Das ist uns aufgefallen
- Gummierte Shifter ein kleines, aber wirklich sinnvolles Detail sind die fest in den Triggern verbauten, profilierten Gummi-Einsätze. Das Gummi ist wirklich griffig und sorgt gegenüber einem reinen Metall- oder Carbontrigger für etwas mehr Kontrolle.

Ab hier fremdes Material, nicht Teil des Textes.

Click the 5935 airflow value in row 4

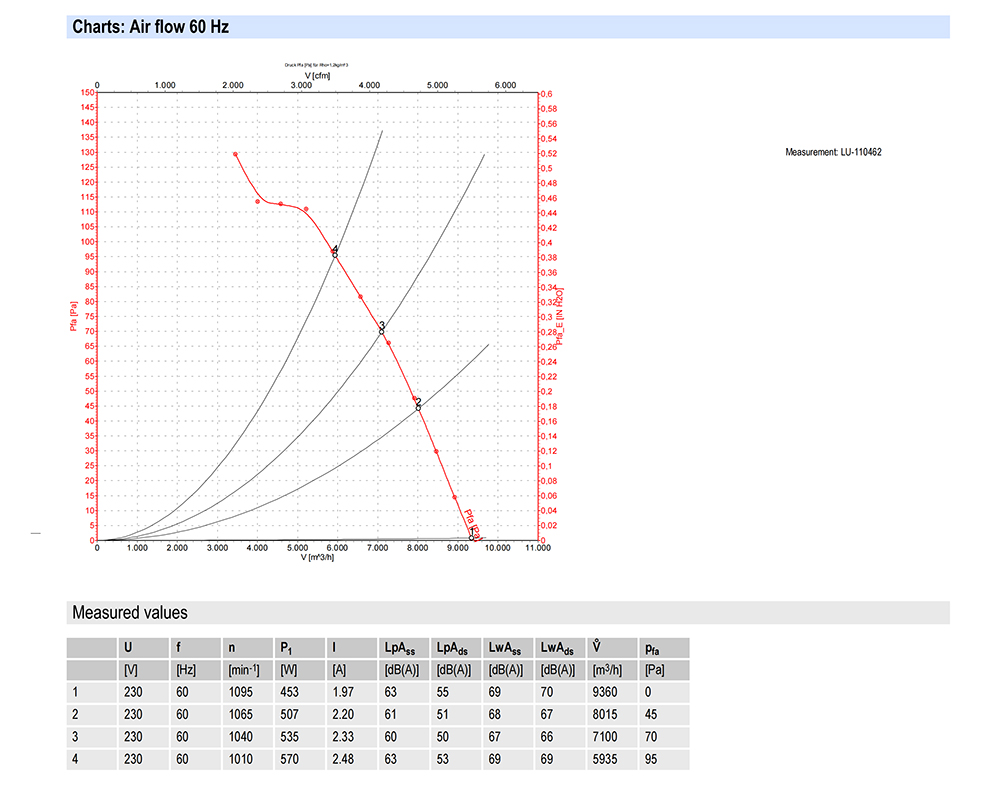[x=606, y=759]
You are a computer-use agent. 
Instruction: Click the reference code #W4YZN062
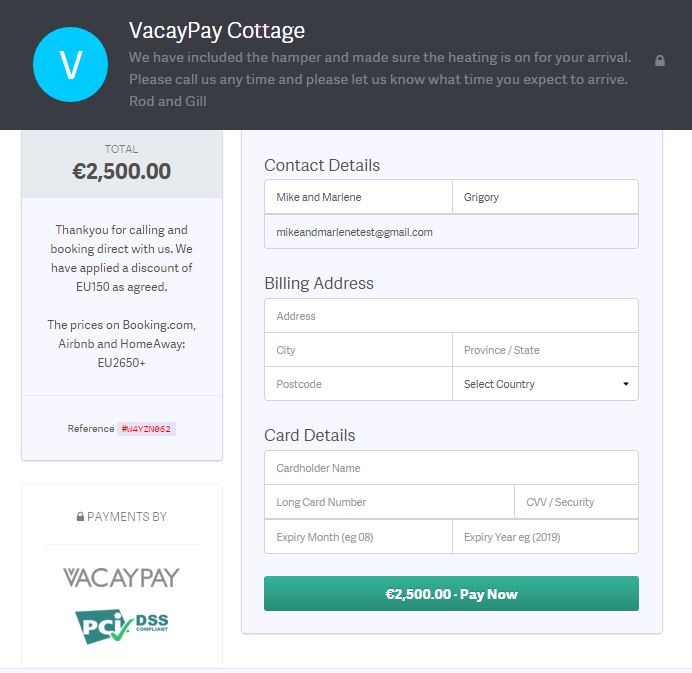(x=146, y=429)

- Variostützen-Hebel Kaum angesprochen, verdient die ebenfalls vorgestellte SL-MT800-IL Lenkerfernbedienung für mechanisch angesteuerte Variostützen durchaus Beachtung: Der Hebel ist I-spec EV-kompatibel, soll laut Shimano mit den gängigen Variostützen funktionieren und macht mit dem gelagerten, leichtgängigen Hebeln einen passablen ersten Eindruck
- Lautlosigkeit Die interessanteste Überraschung der neuen Gruppe: Die Scylence-Nabe ist eindrucksvoll und bietet ein spannendes Fahrgefühl
Fazit – Shimano XTR M9100 Schaltung
Präzise Schaltvorgänge, technisch perfekt: Die neue Shimano XTR M9100 Gruppe überzeugt im ersten Test. Auch wenn die neue Schaltung etwas spät auf den Markt kommt, lohnt sich ein Blick auf die Finessen der neuen Technik: Die geräuschlose Scylence-Technologie bietet ein tolles Fahrgefühl, die Schaltperformance lässt keine Wünsche offen. Wie sich die Schaltung im Dauerbetrieb schlägt, werden wir sobald wie möglich testen.
Pro / Contra
Stärken
- Perfekte Schaltvorgänge
- Leise Gangwechsel
- Geräuschlose "Scylence"-Nabe
- Sehr hohe Bandbreite mit 510 %
Schwächen
- Scylence-Technologie nur bei Shimano-Naben verfügbar
- Mit DT Swiss aktuell nur ein exklusiver Partner für 12fach-Aufnahme
Testablauf
Die Schaltung wurde im Rahmen des dreitätigen Shimano Mediacamps in Kransjka Gora/Slowenien getestet. Hierbei musste sich die neue XTR auf flowigen, steinigen bis sehr steilen Trails zwischen 700 und 1000 Tiefenmetern beweisen. Die Kosten für das Mediacamp wurden von Shimano getragen.
Körpergröße | 193 cm |
Schrittlänge | 92 cm |
Oberkörperlänge | 61 cm |
Armlänge | 59 cm |
Gewicht | 103 kg |
- Fahrstil
- verspielt und sauber
- Ich fahre hauptsächlich
- Enduro, Trails, Pumptrack/Park/Street
- Vorlieben beim Fahrwerk
- Progressiv, nicht zu soft, schnelle Zugstufe
- Vorlieben bei der Geometrie
- Eher kürzerer Hinterbau, Lenkwinkel nicht extrem flach, die Front darf gern etwas höher
Was haltet ihr von der neuen Shimano XTR-Gruppe: Eine Eagle-Alternative für euch?